Silos in the Network
The last two approaches raise interesting questions as to how manageable this approach would be in the end. There are most likely many CDN providers who would want to run their functions deeper in the network. Then there are also specific applications that require some caching but would not want to use external CDNs platforms, for example video-on-demand services. As a result, you could end up with a collection of silos, each with their specific overlay as depicted in figure 2.
Figure 2: Overlay Silos (Copyright 2015 NEC)
The “deep silo” approach is also motivated by the connection-based communication and security model. Because it is not really possible to share data (while maintaining security properties such as access control rights, authenticity) in the network, we tend to build silos that are centered around the model of enabling a connection to a named server.
There is a particular risk associated with the “deep silo” approach and security. Assume a large number of virtualized CDN nodes, each of those maintaining certificates and public keys for the overall CDN service. Hardening these platforms so that none of these would eventually leak seems to be a major objective. In general, running services on massively distributed software functions deep in the network has risks like this — which makes the overall approach appear questionable in my opinion.
Centralized Control and Orchestration
The orchestration topic highlights a particular problem: the existing shortcomings of the network infrastructure with respect to its forwarding and self-management capabilities already require a worrying collection of management functions as explained in section “Today’s Networks”. Instead of empowering the network, removing the need for transparent middleboxes, overlays etc., we might be taking the need for network management to the extreme — by adding more overlays, more application-layer functions in the network etc.
This is exemplified by misapplying the SDN paradigm towards complete “end-to-end” network control with a network management mindset. Let me explain this: SDN (OpenFlow in particular) was once created as a programmatic interface to enterprise/campus networks that would allow implementing a consistent security policies (isolating nodes on a (virtualized) network). That was motivated by the fact that this is difficult to achieve with the traditional control plane and network management tool set. Also, as mentioned above, IP is really limited with respect to traffic management support, hooks for policy implementation etc.

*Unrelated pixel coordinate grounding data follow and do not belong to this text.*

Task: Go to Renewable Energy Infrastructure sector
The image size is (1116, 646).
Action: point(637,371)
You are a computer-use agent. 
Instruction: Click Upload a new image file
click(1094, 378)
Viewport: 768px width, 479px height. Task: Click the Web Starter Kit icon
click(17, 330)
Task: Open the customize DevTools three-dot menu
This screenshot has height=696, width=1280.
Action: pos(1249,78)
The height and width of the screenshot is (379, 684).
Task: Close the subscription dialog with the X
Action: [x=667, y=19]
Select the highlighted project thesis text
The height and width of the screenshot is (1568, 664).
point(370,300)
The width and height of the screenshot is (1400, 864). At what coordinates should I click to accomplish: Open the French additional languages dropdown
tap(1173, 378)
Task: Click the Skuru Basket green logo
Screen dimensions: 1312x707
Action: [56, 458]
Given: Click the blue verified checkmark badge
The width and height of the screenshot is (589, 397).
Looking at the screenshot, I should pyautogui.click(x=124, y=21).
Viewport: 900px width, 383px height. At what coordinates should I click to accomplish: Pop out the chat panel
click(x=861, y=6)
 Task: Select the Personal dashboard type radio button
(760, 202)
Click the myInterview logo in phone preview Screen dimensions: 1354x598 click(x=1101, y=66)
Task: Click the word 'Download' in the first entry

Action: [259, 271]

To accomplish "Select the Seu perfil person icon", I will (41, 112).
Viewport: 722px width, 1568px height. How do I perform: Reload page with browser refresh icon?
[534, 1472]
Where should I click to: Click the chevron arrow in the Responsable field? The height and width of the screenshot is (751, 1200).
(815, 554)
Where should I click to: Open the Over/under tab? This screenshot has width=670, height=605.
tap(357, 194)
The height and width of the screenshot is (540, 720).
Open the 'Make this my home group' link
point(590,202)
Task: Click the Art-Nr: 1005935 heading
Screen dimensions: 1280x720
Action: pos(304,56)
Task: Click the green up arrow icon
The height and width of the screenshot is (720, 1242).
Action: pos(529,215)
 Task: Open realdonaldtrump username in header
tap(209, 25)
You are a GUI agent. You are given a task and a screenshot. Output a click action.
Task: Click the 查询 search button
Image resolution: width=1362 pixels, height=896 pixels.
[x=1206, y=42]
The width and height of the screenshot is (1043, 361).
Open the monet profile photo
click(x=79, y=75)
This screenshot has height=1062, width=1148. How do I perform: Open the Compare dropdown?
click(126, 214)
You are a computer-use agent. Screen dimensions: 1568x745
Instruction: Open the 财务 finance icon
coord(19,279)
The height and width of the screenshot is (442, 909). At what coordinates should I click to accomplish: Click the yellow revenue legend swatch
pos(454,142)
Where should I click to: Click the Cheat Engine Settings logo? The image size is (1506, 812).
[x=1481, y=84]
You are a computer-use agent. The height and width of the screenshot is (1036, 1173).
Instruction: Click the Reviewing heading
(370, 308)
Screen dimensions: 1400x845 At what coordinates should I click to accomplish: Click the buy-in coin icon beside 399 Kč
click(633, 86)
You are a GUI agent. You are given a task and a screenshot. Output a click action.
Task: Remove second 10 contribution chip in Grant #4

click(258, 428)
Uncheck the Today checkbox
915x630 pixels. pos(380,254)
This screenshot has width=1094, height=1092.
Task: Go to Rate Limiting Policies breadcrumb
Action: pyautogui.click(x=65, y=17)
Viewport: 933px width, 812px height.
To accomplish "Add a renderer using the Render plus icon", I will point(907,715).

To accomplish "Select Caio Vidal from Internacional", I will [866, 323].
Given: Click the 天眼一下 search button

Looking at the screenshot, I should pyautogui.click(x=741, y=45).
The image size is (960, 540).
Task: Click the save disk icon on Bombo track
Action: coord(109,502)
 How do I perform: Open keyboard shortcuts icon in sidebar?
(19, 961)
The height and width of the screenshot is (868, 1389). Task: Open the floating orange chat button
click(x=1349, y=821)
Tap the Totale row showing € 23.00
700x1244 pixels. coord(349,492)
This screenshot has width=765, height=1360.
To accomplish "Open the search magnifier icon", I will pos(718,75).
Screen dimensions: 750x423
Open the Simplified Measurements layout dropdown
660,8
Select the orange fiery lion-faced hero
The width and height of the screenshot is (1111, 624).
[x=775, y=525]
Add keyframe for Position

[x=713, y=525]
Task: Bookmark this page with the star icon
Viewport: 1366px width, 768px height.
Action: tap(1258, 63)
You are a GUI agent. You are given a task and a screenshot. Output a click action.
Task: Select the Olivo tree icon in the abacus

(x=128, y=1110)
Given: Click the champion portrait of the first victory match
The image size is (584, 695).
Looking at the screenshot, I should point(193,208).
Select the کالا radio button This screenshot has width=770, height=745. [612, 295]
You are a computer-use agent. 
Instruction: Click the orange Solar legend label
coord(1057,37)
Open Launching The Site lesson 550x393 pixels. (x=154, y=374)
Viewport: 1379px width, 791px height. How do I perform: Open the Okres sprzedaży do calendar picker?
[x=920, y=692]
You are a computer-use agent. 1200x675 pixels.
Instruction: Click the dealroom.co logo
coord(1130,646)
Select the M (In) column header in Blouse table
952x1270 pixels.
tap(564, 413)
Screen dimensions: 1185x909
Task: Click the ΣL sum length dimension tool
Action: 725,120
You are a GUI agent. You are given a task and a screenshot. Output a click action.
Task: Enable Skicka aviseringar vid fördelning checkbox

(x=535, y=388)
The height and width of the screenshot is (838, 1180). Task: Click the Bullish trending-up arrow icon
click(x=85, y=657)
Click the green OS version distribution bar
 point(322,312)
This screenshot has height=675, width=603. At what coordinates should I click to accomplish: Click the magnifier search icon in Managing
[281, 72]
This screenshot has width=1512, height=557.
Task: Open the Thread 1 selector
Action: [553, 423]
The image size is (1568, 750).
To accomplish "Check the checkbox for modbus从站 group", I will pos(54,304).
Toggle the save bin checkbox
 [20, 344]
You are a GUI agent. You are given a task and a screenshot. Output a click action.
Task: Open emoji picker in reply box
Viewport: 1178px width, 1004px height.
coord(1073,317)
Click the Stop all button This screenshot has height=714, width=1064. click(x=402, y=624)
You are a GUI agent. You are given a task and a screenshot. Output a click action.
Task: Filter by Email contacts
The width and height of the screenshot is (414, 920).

With OpenFlow, a controller in a local domain is enabled to program forwarding and limited transformation rules into switches in a network so that they could be treated as a virtual switch. This can be done in well-controlled domains (enterprise/campus networks, data centers) and remove the need for some distributed control plane functions and protocols. Since larger parts of mobile networks run in data centers, this is also a valid technology for 5G — as a tool to implement network control to achieve better network flexibility and policy implementation.
What (in my opinion) does not work so well is to elevate the SDN centralized control paradigm to a mantra for network architecture by applying the centralized control concept to the Internet. For example (slightly exaggerating) creating a powerful centralized controller for controlling base station radio communication, transport network, core network, middleboxes, application servers is likely to create a complex and soon ossified system with a gigantic control overhead. Not only will you have to master the timing issues if you want to achieve fine granular control across layers, you will also have to think about domain-to-domain controller interaction (“east/west interfaces”) etc. Anyone remembering “Intelligent Networks”?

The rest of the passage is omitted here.